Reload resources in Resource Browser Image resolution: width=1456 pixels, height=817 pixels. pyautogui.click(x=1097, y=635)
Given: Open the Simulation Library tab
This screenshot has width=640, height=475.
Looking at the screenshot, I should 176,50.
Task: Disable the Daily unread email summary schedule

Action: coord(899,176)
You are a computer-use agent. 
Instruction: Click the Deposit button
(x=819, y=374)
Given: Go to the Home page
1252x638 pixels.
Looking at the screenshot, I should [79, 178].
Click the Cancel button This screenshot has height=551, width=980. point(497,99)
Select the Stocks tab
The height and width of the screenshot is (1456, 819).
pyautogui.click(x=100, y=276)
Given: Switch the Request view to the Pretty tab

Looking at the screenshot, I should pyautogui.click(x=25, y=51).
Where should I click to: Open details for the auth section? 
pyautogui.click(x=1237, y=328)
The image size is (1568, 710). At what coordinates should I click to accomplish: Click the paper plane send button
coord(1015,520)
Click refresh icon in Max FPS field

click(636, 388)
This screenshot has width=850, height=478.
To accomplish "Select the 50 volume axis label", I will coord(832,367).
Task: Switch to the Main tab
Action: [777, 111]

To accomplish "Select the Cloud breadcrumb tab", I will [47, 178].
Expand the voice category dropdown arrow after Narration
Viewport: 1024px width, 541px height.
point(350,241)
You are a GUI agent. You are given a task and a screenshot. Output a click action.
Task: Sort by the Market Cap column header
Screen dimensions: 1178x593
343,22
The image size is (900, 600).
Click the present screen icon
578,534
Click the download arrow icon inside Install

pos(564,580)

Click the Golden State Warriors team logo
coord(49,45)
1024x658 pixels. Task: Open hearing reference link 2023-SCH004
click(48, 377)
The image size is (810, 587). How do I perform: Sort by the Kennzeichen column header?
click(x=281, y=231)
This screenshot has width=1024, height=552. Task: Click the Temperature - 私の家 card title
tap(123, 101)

TASK ITEM =>
Please reproduce all of the material exactly.

ANSWER FOR THIS EXERCISE =>
Reload resources in Resource Browser Image resolution: width=1456 pixels, height=817 pixels. pyautogui.click(x=1097, y=635)
Given: Open the Simulation Library tab
This screenshot has width=640, height=475.
Looking at the screenshot, I should 176,50.
Task: Disable the Daily unread email summary schedule

Action: coord(899,176)
You are a computer-use agent. 
Instruction: Click the Deposit button
(x=819, y=374)
Given: Go to the Home page
1252x638 pixels.
Looking at the screenshot, I should [79, 178].
Click the Cancel button This screenshot has height=551, width=980. point(497,99)
Select the Stocks tab
The height and width of the screenshot is (1456, 819).
pyautogui.click(x=100, y=276)
Given: Switch the Request view to the Pretty tab

Looking at the screenshot, I should pyautogui.click(x=25, y=51).
Where should I click to: Open details for the auth section? 
pyautogui.click(x=1237, y=328)
The image size is (1568, 710). At what coordinates should I click to accomplish: Click the paper plane send button
coord(1015,520)
Click refresh icon in Max FPS field

click(636, 388)
This screenshot has width=850, height=478.
To accomplish "Select the 50 volume axis label", I will coord(832,367).
Task: Switch to the Main tab
Action: [777, 111]

To accomplish "Select the Cloud breadcrumb tab", I will [47, 178].
Expand the voice category dropdown arrow after Narration
Viewport: 1024px width, 541px height.
point(350,241)
You are a GUI agent. You are given a task and a screenshot. Output a click action.
Task: Sort by the Market Cap column header
Screen dimensions: 1178x593
343,22
The image size is (900, 600).
Click the present screen icon
578,534
Click the download arrow icon inside Install

pos(564,580)

Click the Golden State Warriors team logo
coord(49,45)
1024x658 pixels. Task: Open hearing reference link 2023-SCH004
click(48, 377)
The image size is (810, 587). How do I perform: Sort by the Kennzeichen column header?
click(x=281, y=231)
This screenshot has width=1024, height=552. Task: Click the Temperature - 私の家 card title
tap(123, 101)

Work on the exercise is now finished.